It says that a lot of the reason TensorFlow initially lagged in performance is because a lot of those performance issues only manifested under NVCC, whereas they had been using GPUCC internally.
The list below shows some of the more important optimizations for GPUs... A few of them have not been upstreamed due to lack of a customizable target-independent optimization pipeline.
So the LLVM version of gpucc will be incomplete? Will there be a release of the original stand-alone gpucc?
I see Eli Bendersky's name on this; his site ( http://eli.thegreenplace.net/ ) has a number of interesting C++ articles, some of which I've even carefully printed out and taped into my notebook of really useful things. If you're a C++ programmer, there are a lot of useful reads on there.
I don't see anything specifically about this in the archives, but maybe that's something to look forwards to.
When I look at CUDA code, it seems to be a big loop targeting the GPU memory with standard c code, allocating memory with standard functions and specifying where code lives with simple defines.
When I look at OpenCL, it is... I don't know what it is. I haven't figure it out after considerable scanning. And that has cemented my decision to avoid it because I don't have infinite time to scan obscurity.
For example, here is a standard "first OpenCL program" - ~200 lines of boiler plate and no simple example of our many cores working together to do something brutally simple and useful like add two vectors.
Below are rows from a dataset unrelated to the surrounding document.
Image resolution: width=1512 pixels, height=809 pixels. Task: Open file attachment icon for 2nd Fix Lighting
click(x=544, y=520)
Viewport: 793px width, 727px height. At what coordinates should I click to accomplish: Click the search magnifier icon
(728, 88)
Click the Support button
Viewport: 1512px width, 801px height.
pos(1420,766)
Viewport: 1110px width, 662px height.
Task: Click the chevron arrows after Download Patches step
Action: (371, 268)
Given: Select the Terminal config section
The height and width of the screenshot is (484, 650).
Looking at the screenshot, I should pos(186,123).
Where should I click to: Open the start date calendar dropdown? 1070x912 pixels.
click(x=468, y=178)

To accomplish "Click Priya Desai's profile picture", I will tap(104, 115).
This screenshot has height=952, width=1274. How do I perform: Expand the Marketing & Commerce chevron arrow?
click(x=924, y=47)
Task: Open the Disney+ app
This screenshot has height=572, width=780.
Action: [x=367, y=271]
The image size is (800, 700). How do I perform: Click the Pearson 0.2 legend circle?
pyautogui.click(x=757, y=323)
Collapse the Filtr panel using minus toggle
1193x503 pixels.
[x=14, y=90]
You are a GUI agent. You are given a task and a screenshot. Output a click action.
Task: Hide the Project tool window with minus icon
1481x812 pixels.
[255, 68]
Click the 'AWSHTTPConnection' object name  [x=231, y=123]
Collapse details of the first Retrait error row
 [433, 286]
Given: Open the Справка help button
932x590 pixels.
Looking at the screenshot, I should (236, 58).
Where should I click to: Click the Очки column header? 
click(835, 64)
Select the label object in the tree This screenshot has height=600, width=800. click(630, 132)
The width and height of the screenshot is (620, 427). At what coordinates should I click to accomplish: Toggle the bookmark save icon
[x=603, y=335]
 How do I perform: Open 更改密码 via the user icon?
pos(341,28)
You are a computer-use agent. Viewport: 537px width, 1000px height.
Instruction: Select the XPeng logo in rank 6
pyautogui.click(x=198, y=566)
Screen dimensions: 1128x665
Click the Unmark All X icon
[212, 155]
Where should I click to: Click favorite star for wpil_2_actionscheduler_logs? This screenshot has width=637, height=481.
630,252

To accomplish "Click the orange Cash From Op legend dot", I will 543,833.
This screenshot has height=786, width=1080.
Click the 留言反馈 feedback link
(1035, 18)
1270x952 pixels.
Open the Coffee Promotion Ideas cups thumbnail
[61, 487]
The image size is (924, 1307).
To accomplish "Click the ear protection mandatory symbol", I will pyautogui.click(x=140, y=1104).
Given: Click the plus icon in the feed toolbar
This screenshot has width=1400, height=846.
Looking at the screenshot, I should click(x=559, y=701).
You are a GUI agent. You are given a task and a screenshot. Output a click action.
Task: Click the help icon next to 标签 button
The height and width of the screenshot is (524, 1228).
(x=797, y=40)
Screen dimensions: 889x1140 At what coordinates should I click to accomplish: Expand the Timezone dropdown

Just "hello world" from GPU.
As far as I can tell, as a production of a multitude of vendors all of which have different stuff, OpenCl is a monstrosity where you have a wide of variety of functionalities supported but none of those functionalities is guaranteed to be present - hence 200 lines of boiler plate. Kind of like the umpteen Unix flavors and such back in the day, "Open standards" that are bridges between only semi-compatible hardware have generally been doomed abortions discarded in favor of a single best approach that all vendors are forced to adopt.
So it seems like the best thing is jettisoning the monstrosity and cloning CUDA for other hardware.
Not a compiler guy but a GPU programmer. This is exciting! Attended one of the authors' lecture a while ago. Although at this point I assume gpucc would be super-optimized for deep learning (by which I mean dense matrix multiplication), this is very good for the community so that people can work on various versions that either focus on better general performance, or difference feature sets for specific applications in the future.
Just as a point of interest, is there any limitation to supporting CUDA on AMD hardware (were this to be compiled with the AMDGPU backend)? With the obvious lack of libraries, etc.
AMD's new Boltzmann initiative includes an LLVM-based compiler which has been posted online. I'm not sure what are the plans around an OpenCL fronted, but the backend should be there, so I think an OpenCL support in LLVM for AMD GPUs could be a realistic goal.
The Tensorflow code mentions "GCUDACC" in several places, and from the surrounding comments it seems to be targeted at OpenCL as well as CUDA. So it seems that this has been at least considered.
I suspect that this compiler is generating ptx and not true native binaries for nvidia's architectures. Nvidia's proprietary compiler stack is still heavily involved in the conversion of ptx ir to native binaries. Essentially.. this isn't a full open source stack.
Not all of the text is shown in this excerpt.